### Problem to work on
Set down a word-for-word copy of the data below, limited to the lines from the first through the line with "[En cours d’écriture".

(Records supplied Opens)

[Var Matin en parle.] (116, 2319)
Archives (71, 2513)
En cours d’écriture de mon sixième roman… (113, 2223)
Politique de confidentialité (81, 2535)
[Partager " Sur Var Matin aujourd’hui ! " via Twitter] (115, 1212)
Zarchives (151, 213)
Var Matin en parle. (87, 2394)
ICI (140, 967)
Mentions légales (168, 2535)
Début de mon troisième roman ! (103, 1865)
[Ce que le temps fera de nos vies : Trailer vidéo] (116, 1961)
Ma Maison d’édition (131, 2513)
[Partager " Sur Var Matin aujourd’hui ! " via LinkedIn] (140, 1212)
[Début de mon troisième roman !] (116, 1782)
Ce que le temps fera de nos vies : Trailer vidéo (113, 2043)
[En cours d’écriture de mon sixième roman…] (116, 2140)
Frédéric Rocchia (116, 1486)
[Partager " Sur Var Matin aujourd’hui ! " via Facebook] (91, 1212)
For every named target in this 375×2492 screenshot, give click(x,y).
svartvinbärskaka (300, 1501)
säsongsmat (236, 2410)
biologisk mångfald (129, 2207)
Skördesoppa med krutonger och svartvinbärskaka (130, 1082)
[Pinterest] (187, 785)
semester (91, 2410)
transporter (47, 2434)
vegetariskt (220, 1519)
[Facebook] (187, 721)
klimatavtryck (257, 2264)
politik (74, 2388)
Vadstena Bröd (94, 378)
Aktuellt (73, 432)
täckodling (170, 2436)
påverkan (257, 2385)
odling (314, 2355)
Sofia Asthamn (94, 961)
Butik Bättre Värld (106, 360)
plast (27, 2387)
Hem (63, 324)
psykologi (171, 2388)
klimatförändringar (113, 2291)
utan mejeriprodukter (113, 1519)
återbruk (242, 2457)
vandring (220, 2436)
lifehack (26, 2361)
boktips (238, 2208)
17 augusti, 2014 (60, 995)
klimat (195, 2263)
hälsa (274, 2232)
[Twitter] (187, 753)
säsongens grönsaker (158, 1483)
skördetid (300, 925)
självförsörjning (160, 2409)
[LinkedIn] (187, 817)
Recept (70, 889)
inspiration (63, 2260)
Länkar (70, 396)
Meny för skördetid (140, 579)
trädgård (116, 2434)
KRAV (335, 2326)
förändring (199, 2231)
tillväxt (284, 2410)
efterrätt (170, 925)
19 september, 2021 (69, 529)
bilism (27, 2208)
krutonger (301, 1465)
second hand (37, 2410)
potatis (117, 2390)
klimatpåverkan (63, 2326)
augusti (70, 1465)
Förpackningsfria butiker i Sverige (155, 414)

(Records supplied Closes)

### Worked solution
[Var Matin en parle.] (116, 2319)
Archives (71, 2513)
En cours d’écriture de mon sixième roman… (113, 2223)
Politique de confidentialité (81, 2535)
[Partager " Sur Var Matin aujourd’hui ! " via Twitter] (115, 1212)
Zarchives (151, 213)
Var Matin en parle. (87, 2394)
ICI (140, 967)
Mentions légales (168, 2535)
Début de mon troisième roman ! (103, 1865)
[Ce que le temps fera de nos vies : Trailer vidéo] (116, 1961)
Ma Maison d’édition (131, 2513)
[Partager " Sur Var Matin aujourd’hui ! " via LinkedIn] (140, 1212)
[Début de mon troisième roman !] (116, 1782)
Ce que le temps fera de nos vies : Trailer vidéo (113, 2043)
[En cours d’écriture de mon sixième roman…] (116, 2140)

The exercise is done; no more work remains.